Reacting to the Court martial, President of the Nigerian Bar Association, NBA, Augustine Alegeh appealed to the Federal Government to intervene and save the lives of the soldiers.

“Military Laws are recognized in our constitution and those who have been sentenced to death have the right to appeal the judgment. However we are losing so many of our soldiers to violent activities of insurgents. So why do we want to kill them. The country should consider these soldiers and rescind the capital punishment,” the NBA president said.

Another appeal came from former NBA Chairman – Ikeja branch, Monday Ubani who urged President Jonathan to stop the execution.
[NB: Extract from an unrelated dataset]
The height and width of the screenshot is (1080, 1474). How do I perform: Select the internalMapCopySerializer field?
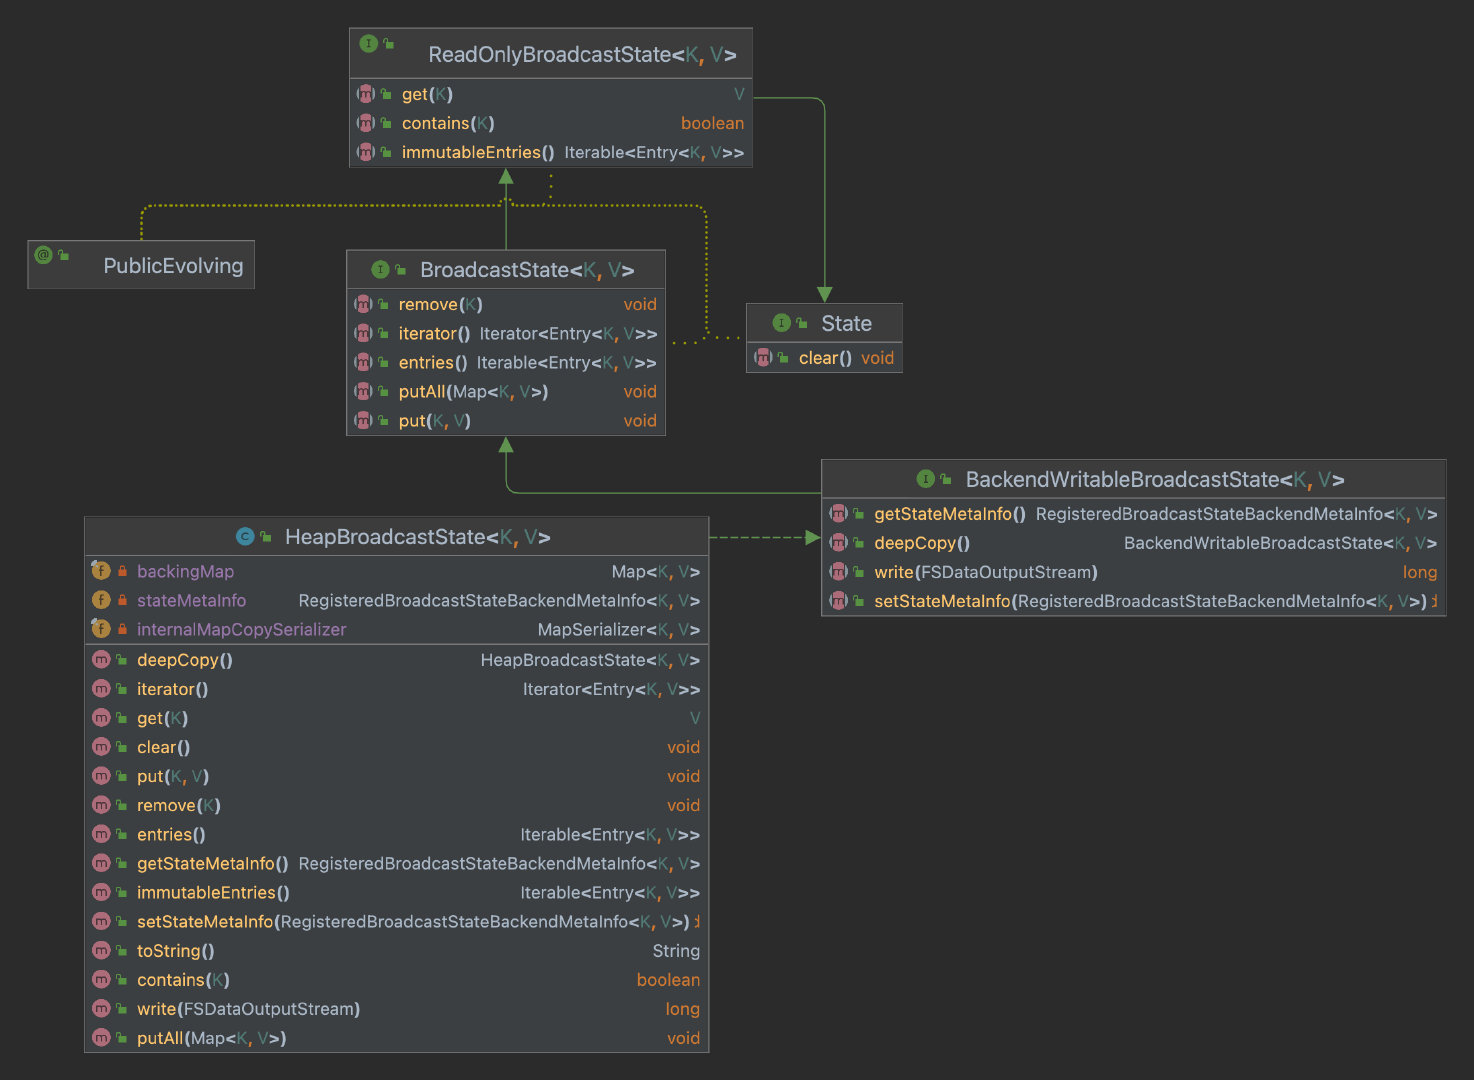click(241, 629)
He said although mutiny was a criminal offence in the military, the soldiers had a right to appeal the decision in a higher court.

“We must take cognizance of the circumstances in which they had to fire at their boss. They had been denied enough equipment while there. Most of them have been sent to that warfront without a proper welfare,” Ubani added.

Human Rights lawyer, Olisa Agbakoba, a Senior Advocate of Nigeria SAN, said the judgment was unconstitutional.  Agbakoba argued that it was wrong for the military to be both judge and jury at the same time in such a case and insisted that the death sentence was against the law.

In the letter Agbakoba sent to the chief of Army Staff, Lt. Gen. Kenneth Minimah and copied to the Attorney General of the Federation, Bello Adoke and several others, he urged the army boss to refrain from confirming the decision to kill the soldiers. He said the sentence was unconstitutional in that it flouted the rule of natural justice as enshrined in section 36 of the constitution.

“We fully understand that Military discipline is based on obedience to superior orders and that mutiny is a serious offence, yet the Nigerian constitution guarantees a right to fair hearing to every Nigerian. The manner, procedure and process by which these condemned soldiers were sentenced to death is contrary to the Nigerian Constitution,” Agbakoba said.

The Trade Union Congress (TUC) praised the military for enforcing discipline but rejected the death sentence imposed on the soldiers.

“While we applaud these laudable efforts, we would also want to remind the Federal Government and the military leadership that inasmuch as the congress will not encourage revolt or disobedience to the military authorities, we will also not fail to reject and condemn the death sentence passed by the court martial on 12 soldiers,” TUC President, Comrade Bobboi Kaigama said.

Brigadier General Chukwuemeka Okonkwo, who presided over the court marshal said in his judgment:

“The soldiers succeeded in shooting at his staff car, thereby causing bullet impressions at the right rear door where the GOC sat.”

It could be recalled that the solders claimed that they were ambushed while on a special operation in Kalabalge LGA, near Chibok, where over 200 girls were abducted from a government college.

They alleged that after the operation, during which some military equipment were recovered from the insurgents, the solders, who arrived the operation location at night, were asked to return to Maiduguri  despite the pleading to be allowed to return the next morning as the night trip would be risky. The request was turned down.

Unfortunately, the troop had to drive to Maiduguri at night and half way through their journey, they were said to have ran into a Boko Haram ambush during which more than 10 of them were killed, while some others were injured. This ugly development allegedly angered the solders to rebel against their superiors whom they blamed for the death of their colleagues.